A cinco días de las lluvias que provocaron el desbordamiento de los ríos Joba y Yásica, residentes de varias comunidades denuncian abandono, lentitud en la respuesta oficial y ausencia de ayuda efectiva para enfrentar los daños.
Sectores como Beragua, El Caimán, Yásica, La Jaiba y zonas céntricas incluida la calle del Sol, permanecen cubiertos de lodo, mientras familias continúan sacando muebles, colchones y otras pertenencias a las aceras para intentar recuperarlas.
Silverio Polanco afectado por las inundaciones lleno de impotencia dijo sentirse “solos y olvidados”, al señalar que todavía no han llegado brigadas suficientes ni equipos pesados para limpiar las viviendas que quedaron anegadas desde la madrugada del pasado miércoles.

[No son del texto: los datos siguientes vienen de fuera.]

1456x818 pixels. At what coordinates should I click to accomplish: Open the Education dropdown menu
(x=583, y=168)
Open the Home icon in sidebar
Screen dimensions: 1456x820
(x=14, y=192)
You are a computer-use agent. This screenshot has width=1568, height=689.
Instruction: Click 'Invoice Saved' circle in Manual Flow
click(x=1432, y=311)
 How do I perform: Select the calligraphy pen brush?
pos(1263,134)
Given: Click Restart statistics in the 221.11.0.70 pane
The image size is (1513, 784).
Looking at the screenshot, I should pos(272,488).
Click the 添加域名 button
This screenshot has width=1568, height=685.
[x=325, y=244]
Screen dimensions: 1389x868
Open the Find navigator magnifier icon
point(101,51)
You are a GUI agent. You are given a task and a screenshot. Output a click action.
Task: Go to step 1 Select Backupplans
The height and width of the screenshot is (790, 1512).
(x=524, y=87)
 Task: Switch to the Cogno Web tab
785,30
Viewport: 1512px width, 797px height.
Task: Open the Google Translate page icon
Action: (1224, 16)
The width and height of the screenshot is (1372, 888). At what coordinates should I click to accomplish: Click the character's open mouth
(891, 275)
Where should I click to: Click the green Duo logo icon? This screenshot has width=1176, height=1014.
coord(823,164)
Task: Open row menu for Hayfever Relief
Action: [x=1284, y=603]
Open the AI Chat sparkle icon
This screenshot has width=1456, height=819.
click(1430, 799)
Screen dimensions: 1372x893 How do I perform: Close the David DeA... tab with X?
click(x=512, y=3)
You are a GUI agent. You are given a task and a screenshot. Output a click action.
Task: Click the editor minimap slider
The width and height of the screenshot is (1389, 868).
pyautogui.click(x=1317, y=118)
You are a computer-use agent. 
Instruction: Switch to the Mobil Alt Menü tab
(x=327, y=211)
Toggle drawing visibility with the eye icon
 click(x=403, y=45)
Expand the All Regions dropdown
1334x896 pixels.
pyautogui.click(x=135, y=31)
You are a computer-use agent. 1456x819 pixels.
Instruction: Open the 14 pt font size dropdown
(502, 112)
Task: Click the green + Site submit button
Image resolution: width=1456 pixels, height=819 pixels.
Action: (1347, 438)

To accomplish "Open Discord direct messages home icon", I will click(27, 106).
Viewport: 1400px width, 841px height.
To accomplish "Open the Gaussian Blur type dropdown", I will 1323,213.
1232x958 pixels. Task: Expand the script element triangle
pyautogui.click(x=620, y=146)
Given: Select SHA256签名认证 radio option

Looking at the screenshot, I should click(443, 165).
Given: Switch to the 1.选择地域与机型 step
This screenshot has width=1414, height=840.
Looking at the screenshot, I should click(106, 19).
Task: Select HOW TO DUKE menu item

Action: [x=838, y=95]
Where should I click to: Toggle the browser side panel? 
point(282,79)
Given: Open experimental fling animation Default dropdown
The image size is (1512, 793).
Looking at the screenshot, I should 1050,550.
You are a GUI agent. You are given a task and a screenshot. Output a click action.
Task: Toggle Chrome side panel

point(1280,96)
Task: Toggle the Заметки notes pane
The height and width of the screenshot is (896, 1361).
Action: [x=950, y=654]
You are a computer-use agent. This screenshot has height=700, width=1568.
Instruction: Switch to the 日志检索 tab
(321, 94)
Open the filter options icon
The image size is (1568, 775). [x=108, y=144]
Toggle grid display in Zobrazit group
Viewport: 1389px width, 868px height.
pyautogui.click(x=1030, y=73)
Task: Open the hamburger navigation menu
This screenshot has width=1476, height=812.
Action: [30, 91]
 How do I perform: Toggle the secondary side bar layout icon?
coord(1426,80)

La indignación ha ido en aumento, ya que, pese a que la zona fue declarada en emergencia por el Instituto Nacional de Recursos Hidráulicos, los afectados entienden que las ayudas no han llegado.
Ante la visita anunciada del presidente Luis Abinader a Gaspar Hernández, los residentes hicieron un llamado urgente para que disponga acciones inmediatas, incluyendo maquinaria, personal de limpieza y asistencia humanitaria.
Mientras tanto, el panorama sigue siendo crítico: calles cubiertas de sedimentos, viviendas deterioradas y decenas de familias que, casi una semana después del desastre, continúan intentando volver a la normalidad sin apoyo suficiente.